EXERCISE DIRECTIONS> Reproduce the entries word for word, starting at the line that contains "This screenshot has width=264, height=181." and ending after the line that contains "Action: (x=165, y=53)". Leave the pictures out of your answer.

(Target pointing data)

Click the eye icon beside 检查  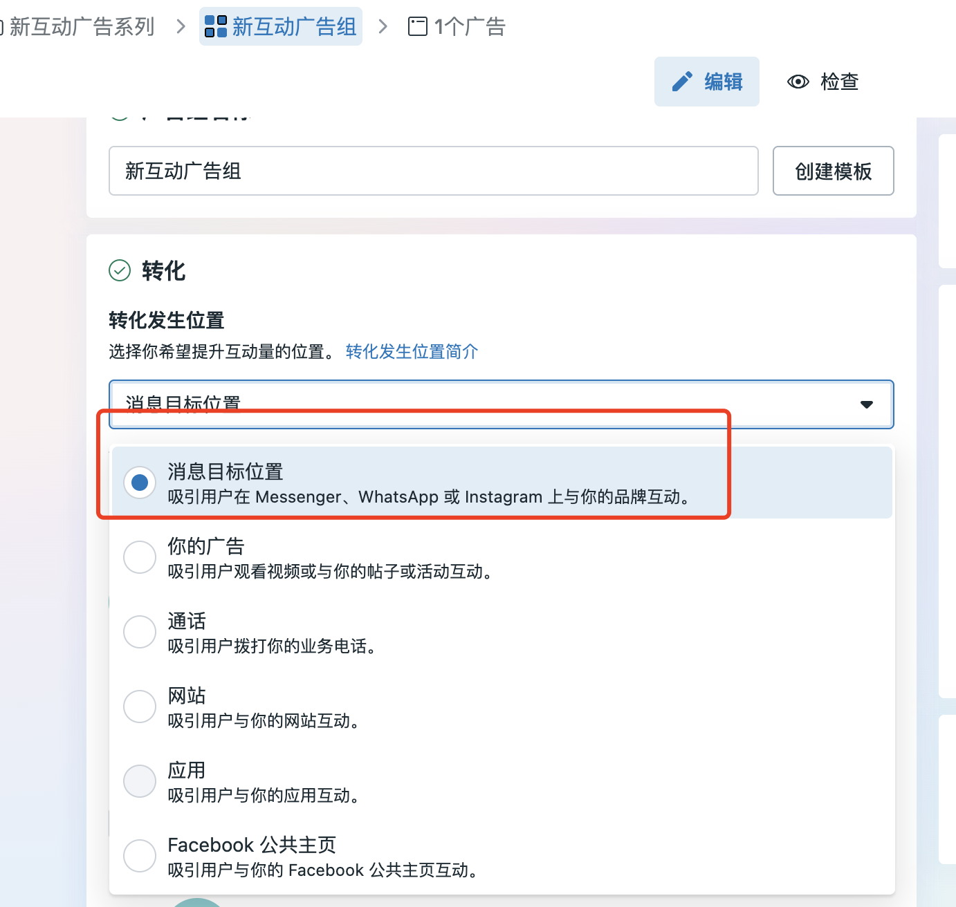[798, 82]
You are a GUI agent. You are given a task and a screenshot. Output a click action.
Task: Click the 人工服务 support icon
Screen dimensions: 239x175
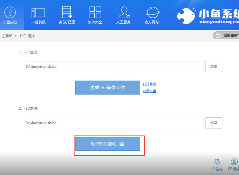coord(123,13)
==
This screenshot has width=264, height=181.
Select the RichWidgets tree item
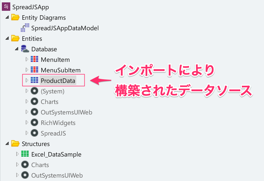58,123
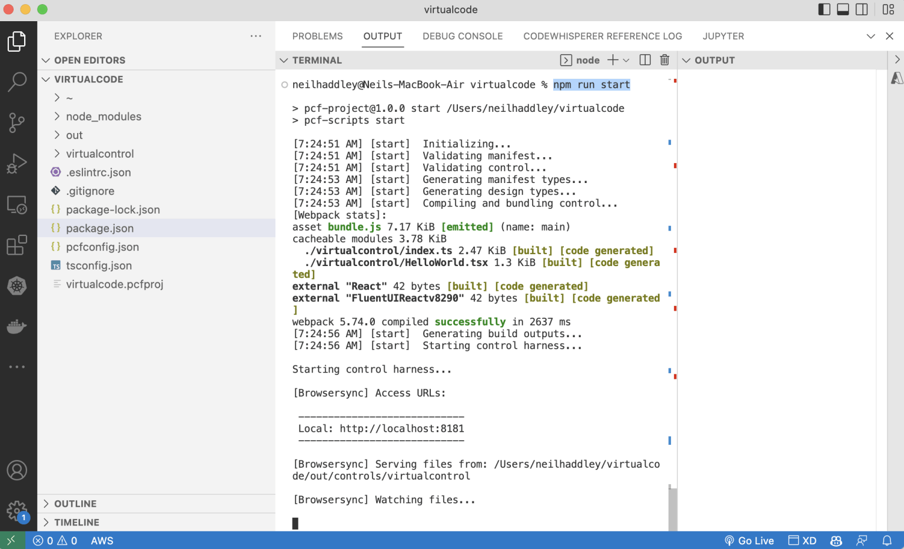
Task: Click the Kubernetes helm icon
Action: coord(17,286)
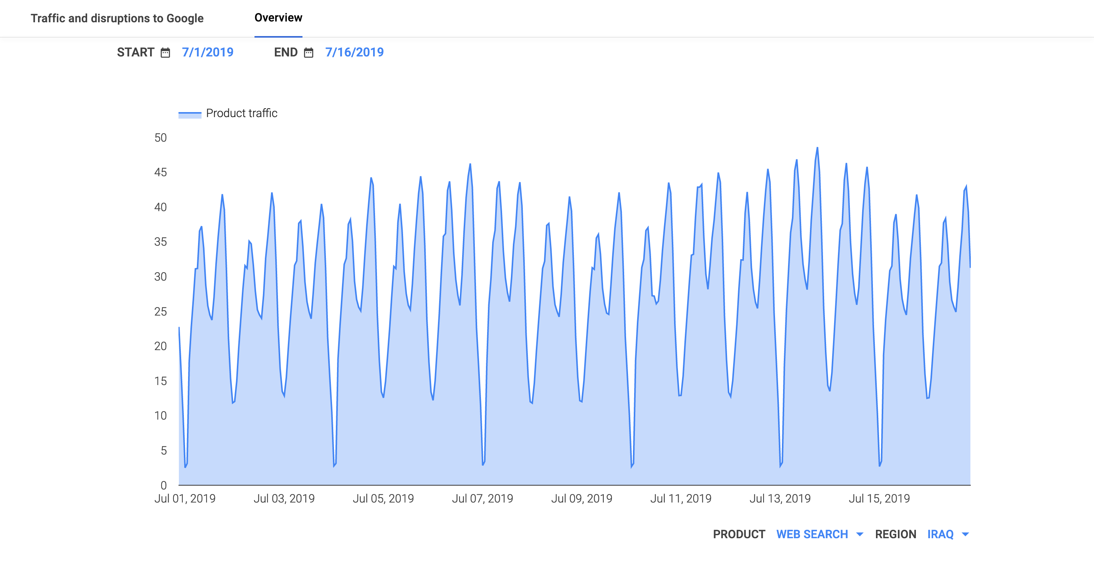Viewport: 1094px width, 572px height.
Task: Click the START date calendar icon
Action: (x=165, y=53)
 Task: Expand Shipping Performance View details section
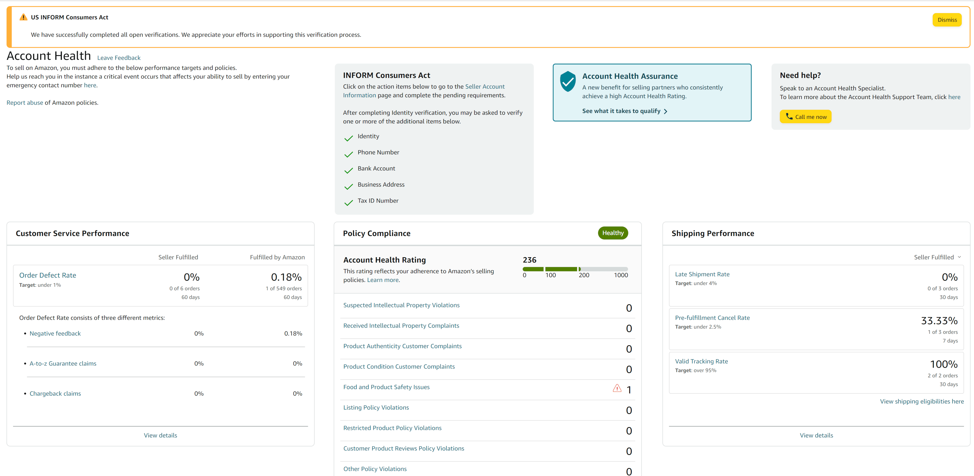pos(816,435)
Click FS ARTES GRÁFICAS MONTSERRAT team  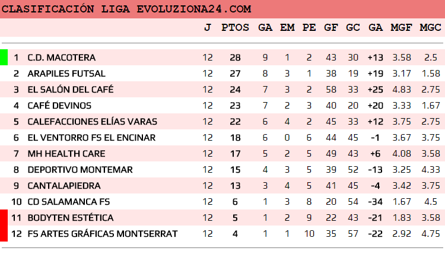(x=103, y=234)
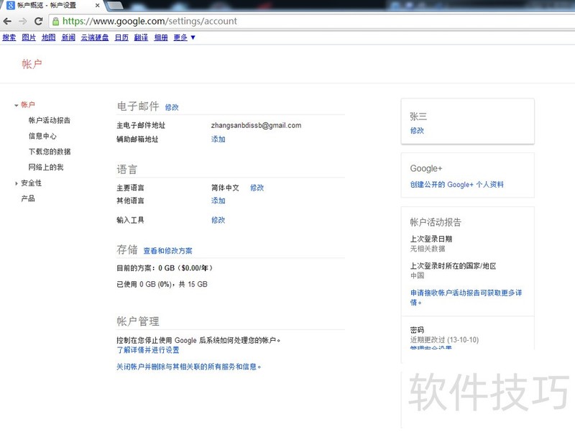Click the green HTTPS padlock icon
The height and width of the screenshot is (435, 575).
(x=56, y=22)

RESPONSE TO THIS TASK>
This screenshot has width=264, height=181.
Select the RichWidgets tree item
58,123
Task: Click the Kubernetes helm icon
Action: coord(17,286)
Viewport: 1094px width, 572px height.
Task: Click the START date calendar icon
Action: (x=165, y=53)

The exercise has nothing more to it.